Словом, речь идет о свободе в значении творческой аскезы духа, знающего, что участь вещей - не в них самих, не в природных, социальных и иных "детерминантах", а только в самом духе, ибо лишь ему дана высокая участь открывать иначе - возможное там, где все представляется заданным и безальтернативным.
Этот же принцип непредзаданности относится и к самому Православию. Мы исказим его дух, если попытаемся истолковать его в стиле модного культурно-антропологического морфологизма, располагающего цивилизации в пространстве в качестве физически оформленных, всегда равных себе органических тел, обладающих гарантиями природной наследственности. Цивилизации представляют собой - как и все, относящееся к собственно человеческому измерению,- всего лишь некую предпосылочную установку и партитуру, достаточно "неясно" написанную для того чтобы не стеснять нашу моральную и творческую свободу и в то же время - не давать вечных гарантий, которые человеку противопоказаны.

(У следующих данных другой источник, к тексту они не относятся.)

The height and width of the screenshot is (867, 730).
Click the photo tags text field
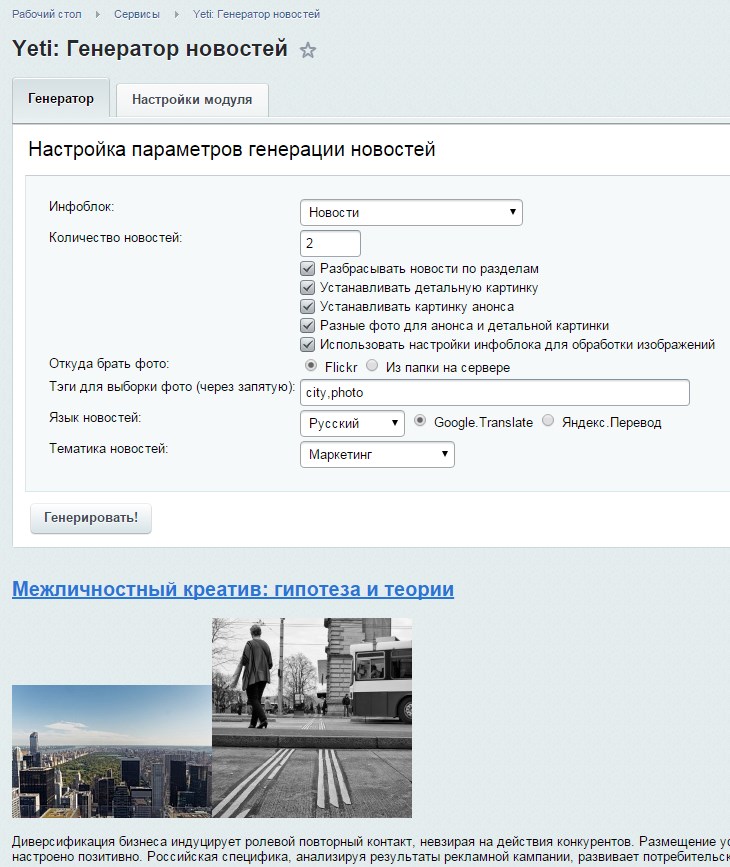(x=495, y=392)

Православная идентичность - не физический факт, не наследственность, закрепленная в генах. С одной стороны, она представляет собой феномен памяти, которую мы вольны актуализировать, а вольны и стереть в своем сознании, отправив в темноту подсознательного. С другой - она относится к сфере выбора, к сфере решений - подобно тому как сегодня графу "национальность" мы заполняем не на основе предъявляемых свидетельств природного происхождения, а по праву избираемой идентичности.
Православная традиция дает нам чрезвычайно многое в силу того, что менее всех других традиций закрепляет наше место однозначно на Западе или на Востоке, в пространстве господского Севера или в пространстве угнетенного Юга. Еще менее она закрепляет нас на шкале времени: мы вольны интерпретировать себя - вполне доказательно по меркам ортодоксии - либо как традиционное доиндустриальное общество, либо как общество постиндустриальное, то в духе доэкономического человека, то в духе постэкономического, то соревноваться с Западом по критериям морали успеха, то выйти из этого соревнования по ценностным соображениям. Из всех других цивилизаций Православие отличается тем, что здесь особенное, относящееся к специфике региона и его культуры, как нельзя более тяготеет ко всеобщему, к идеалу всечеловечности.
Мы, православные, ближе к тем, кто слабее, к мировым изгоям и неудачникам, чем к сильным и процветающим. Но это - не столько предопределенность нашей истории и географии, сколько наш выбор, обусловленный специфической христианской впечатлительностью. Мы действительно готовы вернуть Богу счастливый билет в заветное царство, если он куплен ценой слезы невинного ребенка - здесь Достоевский знал, что говорил.
Эта наша нравственно-религиозная впечатлительность и неугомонность очень мешает господам мира сего - по этой причине они сегодня решили приняться за нас всерьез. Вполне откровенно заявлено: новому глобальному порядку мешает Россия не только как особая государственная и геополитическая величина, но и как тип культуры, решительно не вписывающийся в новую систему глобального естественного отбора.
Дело не только в том, что мы способны проиграть и, судя по всему, уже проигрываем рыночное соревнование. Дело в том, что мы мешаем скорому установлению социал-дарвинистских правил игры, их окончательной ценностной реабилитации. Другие великие народы, представляющие незападные цивилизации, оказались задетыми за живое западным вызовом и, судя по некоторым признакам, готовы принять правила игры и даже выиграть по ним у Запада.